Problem requirements — Tally the lines of the entries below that hold the word "computer", and please give only the total.

>>>

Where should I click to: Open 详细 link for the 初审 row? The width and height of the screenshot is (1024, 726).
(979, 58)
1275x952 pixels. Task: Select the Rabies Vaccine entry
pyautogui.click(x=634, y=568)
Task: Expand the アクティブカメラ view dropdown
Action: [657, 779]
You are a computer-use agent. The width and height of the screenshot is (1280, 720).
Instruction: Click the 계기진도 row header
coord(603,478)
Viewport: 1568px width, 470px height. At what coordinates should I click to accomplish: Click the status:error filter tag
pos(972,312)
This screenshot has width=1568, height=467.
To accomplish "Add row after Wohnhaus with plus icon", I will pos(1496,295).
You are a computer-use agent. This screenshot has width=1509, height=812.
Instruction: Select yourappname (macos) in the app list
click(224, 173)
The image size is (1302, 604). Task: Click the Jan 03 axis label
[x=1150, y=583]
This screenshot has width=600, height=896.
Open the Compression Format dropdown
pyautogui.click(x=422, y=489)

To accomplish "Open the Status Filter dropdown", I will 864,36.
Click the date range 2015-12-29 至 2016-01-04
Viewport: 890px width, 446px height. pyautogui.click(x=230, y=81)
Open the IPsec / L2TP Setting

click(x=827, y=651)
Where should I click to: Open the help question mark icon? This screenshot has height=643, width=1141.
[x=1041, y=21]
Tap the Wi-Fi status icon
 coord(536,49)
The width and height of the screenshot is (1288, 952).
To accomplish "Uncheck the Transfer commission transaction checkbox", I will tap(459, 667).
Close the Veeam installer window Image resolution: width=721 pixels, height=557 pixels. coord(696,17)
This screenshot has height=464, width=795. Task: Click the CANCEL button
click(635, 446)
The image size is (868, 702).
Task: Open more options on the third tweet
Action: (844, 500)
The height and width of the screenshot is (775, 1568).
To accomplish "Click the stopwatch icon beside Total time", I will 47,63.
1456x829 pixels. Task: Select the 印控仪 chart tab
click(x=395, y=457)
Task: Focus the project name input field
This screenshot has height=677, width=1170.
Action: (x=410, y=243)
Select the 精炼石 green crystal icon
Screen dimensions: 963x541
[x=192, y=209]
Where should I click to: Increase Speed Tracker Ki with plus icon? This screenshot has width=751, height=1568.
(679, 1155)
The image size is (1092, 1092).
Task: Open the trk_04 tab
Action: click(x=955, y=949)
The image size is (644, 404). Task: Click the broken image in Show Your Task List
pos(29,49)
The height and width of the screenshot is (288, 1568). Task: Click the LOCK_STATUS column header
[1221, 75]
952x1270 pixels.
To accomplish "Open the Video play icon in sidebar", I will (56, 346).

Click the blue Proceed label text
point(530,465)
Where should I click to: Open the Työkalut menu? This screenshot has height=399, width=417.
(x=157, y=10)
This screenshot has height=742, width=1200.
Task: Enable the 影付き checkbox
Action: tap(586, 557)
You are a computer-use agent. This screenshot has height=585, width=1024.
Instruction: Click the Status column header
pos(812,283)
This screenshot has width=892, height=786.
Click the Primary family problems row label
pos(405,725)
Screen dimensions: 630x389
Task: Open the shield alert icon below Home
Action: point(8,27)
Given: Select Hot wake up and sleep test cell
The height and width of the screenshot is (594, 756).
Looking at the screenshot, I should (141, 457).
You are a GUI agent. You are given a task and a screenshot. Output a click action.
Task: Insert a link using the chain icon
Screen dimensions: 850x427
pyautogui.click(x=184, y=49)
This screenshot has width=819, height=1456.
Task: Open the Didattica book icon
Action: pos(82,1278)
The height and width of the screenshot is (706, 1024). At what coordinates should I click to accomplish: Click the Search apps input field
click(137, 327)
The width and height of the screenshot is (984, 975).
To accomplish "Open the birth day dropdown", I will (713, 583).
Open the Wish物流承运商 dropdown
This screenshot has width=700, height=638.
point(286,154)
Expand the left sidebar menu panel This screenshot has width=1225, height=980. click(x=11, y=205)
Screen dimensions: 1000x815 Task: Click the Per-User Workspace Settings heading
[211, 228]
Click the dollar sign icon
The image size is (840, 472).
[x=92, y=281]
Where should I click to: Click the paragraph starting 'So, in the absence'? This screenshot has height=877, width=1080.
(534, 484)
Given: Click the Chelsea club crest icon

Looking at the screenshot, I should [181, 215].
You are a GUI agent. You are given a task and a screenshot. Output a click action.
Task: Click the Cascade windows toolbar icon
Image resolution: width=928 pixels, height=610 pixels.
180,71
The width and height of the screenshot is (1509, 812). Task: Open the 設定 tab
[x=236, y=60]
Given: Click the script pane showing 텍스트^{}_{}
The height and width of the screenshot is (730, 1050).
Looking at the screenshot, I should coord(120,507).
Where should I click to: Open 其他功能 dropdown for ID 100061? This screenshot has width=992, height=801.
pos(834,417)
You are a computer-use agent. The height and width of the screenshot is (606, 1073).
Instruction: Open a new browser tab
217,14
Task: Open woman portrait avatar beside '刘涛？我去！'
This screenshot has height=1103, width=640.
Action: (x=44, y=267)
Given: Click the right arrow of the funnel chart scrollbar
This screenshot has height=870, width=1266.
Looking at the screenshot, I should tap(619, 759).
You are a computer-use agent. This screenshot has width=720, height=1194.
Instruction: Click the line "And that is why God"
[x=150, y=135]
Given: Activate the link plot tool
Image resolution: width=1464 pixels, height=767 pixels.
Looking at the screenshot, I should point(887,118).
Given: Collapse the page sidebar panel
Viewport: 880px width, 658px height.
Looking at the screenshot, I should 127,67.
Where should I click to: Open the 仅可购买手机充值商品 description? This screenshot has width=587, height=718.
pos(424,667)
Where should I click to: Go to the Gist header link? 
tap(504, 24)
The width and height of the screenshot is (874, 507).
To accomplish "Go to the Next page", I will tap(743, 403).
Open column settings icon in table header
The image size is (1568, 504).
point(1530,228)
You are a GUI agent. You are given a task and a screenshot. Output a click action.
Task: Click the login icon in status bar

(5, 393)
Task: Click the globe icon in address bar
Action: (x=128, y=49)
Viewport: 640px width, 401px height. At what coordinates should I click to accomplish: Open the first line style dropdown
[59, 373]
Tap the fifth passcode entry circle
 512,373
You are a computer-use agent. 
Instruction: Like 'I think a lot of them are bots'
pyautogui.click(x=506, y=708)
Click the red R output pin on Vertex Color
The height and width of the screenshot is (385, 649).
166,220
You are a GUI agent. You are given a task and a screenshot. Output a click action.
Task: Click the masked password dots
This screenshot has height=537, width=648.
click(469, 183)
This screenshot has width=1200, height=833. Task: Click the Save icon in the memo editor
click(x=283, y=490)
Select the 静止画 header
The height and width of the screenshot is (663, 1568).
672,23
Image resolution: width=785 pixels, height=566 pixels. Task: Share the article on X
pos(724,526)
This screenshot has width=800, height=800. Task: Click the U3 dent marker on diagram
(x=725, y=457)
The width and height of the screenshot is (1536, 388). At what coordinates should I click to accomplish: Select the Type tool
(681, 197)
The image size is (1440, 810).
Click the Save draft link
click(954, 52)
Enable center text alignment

<<<

Response to the exercise — 6